Items from a dataset
===============
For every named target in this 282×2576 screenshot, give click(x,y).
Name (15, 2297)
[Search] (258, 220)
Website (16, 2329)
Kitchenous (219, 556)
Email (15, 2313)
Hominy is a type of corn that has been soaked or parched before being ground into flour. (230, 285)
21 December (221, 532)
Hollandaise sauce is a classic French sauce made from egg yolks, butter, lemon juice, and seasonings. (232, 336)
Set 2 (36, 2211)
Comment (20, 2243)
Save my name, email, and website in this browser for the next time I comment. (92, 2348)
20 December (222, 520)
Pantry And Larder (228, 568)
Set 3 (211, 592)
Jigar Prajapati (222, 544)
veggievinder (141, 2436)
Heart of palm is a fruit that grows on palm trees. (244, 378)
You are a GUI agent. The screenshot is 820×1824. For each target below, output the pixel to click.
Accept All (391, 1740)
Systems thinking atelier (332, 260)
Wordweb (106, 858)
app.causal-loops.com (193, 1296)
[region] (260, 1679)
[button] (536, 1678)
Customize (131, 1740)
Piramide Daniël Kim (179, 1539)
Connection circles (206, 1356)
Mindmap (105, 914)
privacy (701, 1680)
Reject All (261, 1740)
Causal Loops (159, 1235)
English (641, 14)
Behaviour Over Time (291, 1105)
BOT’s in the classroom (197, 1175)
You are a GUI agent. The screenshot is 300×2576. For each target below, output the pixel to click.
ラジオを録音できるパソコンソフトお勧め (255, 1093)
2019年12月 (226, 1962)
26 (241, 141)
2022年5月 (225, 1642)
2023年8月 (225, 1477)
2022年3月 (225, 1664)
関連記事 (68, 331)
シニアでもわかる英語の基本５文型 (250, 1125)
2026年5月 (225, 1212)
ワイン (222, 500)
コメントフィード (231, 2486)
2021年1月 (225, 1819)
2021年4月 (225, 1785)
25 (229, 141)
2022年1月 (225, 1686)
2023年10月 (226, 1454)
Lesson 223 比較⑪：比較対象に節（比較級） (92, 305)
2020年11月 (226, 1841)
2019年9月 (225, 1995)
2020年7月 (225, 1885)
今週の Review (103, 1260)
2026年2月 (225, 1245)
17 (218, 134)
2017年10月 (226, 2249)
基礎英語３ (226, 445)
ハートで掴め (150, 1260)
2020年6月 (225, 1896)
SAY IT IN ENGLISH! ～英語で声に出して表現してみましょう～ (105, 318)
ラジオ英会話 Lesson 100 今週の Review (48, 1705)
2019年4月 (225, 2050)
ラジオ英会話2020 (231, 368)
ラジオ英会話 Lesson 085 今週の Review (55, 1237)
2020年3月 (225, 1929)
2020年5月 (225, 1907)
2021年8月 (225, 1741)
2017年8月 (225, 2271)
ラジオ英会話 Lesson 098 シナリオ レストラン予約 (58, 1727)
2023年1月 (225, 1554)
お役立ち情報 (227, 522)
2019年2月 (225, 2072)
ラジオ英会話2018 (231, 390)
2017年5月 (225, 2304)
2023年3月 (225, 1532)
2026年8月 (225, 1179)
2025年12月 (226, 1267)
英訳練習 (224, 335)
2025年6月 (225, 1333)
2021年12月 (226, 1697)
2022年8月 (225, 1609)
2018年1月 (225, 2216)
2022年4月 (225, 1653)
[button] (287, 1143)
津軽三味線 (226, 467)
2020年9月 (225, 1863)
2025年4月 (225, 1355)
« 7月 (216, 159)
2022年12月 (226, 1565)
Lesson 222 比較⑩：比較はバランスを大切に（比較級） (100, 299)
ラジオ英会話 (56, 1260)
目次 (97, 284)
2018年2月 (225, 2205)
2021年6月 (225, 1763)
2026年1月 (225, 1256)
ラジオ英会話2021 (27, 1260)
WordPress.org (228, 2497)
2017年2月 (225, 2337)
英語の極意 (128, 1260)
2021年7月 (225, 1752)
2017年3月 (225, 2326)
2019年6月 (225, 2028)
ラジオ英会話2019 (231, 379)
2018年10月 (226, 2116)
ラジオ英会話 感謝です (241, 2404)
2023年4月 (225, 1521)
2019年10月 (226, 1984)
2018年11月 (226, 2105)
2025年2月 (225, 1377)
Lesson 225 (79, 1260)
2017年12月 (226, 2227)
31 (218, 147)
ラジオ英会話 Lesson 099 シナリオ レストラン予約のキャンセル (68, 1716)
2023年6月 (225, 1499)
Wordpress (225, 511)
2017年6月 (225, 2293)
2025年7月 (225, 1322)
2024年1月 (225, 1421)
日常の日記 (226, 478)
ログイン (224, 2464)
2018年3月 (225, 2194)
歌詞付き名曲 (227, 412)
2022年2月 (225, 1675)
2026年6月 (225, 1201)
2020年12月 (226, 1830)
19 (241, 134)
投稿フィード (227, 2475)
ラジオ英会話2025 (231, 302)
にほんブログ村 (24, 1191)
===============
— Exercise aim —
Copy range, inclusive: the line holding "2023年8月 (225, 1477)" to the line holding "2020年11月 (226, 1841)". Reproduce exactly those lines of the records above and no others.

— Finished exercise —
2023年8月 (225, 1477)
2022年3月 (225, 1664)
関連記事 (68, 331)
シニアでもわかる英語の基本５文型 (250, 1125)
2026年5月 (225, 1212)
ワイン (222, 500)
コメントフィード (231, 2486)
2021年1月 (225, 1819)
2021年4月 (225, 1785)
25 (229, 141)
2022年1月 (225, 1686)
2023年10月 (226, 1454)
Lesson 223 比較⑪：比較対象に節（比較級） (92, 305)
2020年11月 (226, 1841)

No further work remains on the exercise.